Cette place et cette influence s’expliquent lorsqu’on sait que « l’institution des Abiru était une sauvegarde pour les intérêts des groupes de descendance Tutsi ». Ils devaient donc être les garants de l’équilibre dans la distribution des faveurs mais surtout participer au renforcement de l’unité des Tutsi autour du roi et à la continuité et à la prédominance de la tradition telle qu’elle était conçue et adaptée aux situations de fait, en rapport avec la volonté de domination caractéristique du monarque et du groupe. C’est, semble-t-il, pour atteindre cet objectif, la raison pour laquelle ils avaient, en tant que représentants de leurs groupes de parenté, établi l’ordre dans lequel les intérêts des différents lignages de descendance Tutsi seraient favorisés tour à tour pour fournir des reines au pays.

Ce fait de contraindre le roi à choisir la reine dans un clan déterminé indique, à notre avis, que le souverain devait compter avec ces dignitaires dans son gouvernement. Ce qui apparaît clairement dans l’obligation que le roi avait de donner le fief d’un de ces dignitaires « coupable de grave félonie » et pour cela destitué ou même condamné à mort, à l’un de ses enfants ou à un membre quelconque de sa famille.

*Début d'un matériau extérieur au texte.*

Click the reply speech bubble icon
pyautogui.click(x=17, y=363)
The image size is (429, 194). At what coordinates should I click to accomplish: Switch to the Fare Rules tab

Le rôle de ces dignitaires apparaît aussi comme important et influent dans la vie des institutions à cause de la diversification de leurs charges. Nous venons de souligner la représentation de chaque grand groupe de parenté Tutsi au sein de la corporation des Biru. Dès lors que cette corporation était formée, à chacun de ses membres était confié une fonction déterminée se rapportant au Code cérémonial, dit code ésotérique, de la dynastie, de telle manière qu’aucun de ces dignitaires ne connaissait le texte intégral du Code dynastique. Ainsi, tel devait connaître l’ordre selon lequel les reines seraient choisies dans les différents clans Tutsi, tel autre les règles qui présidaient à l’intronisation du nouveau roi, celui-ci les règles relatives à la décoration (garniture) des tambours royaux des dépouilles relevées sur les rois ou personnages étrangers tués au cours des expéditions militaires.

Nous croyons que c’est ici que ressort clairement le caractère officiel de la charge et surtout son importance et son caractère politique.

Il semble que dans la mesure où le Code était une sorte de loi fondamentale. Cette distribution fragmentée de sa connaissance a visé des objectifs précis : d’une part, le roi s’est assuré l’allégeance de chaque dignitaire et à travers lui du clan auquel il appartenait. D’autre part, il a trouvé dans cette distribution des fonctions le moyen de prévenir toute coalition qui porterait atteinte aux intérêts de la monarchie, grâce à l’interdiction de révéler la connaissance du code à une autre personne qu’à lui-même. Même dans le cas des quatre dignitaires connaissant le code de la dynastie, on peut penser que le fait qu’ils appartenaient à des clans différents renforçait le contrôle du roi pour neutraliser à temps toute trahison.

Mais si l’influence des Biru ne laisse aucun doute sur ce qui concerne le fonctionnement et la tradition des institutions, si la réalité a montré qu’ils étaient sous l’emprise du roi et se sont comportés comme ses meilleurs serviteurs et en bons ambassadeurs de leurs lignages, la question qu’on est en droit de se poser est de savoir dans quelle mesure ils ont pu exercer une influence sur la volonté implicite du roi dont nous avons montré le caractère de monarque absolu.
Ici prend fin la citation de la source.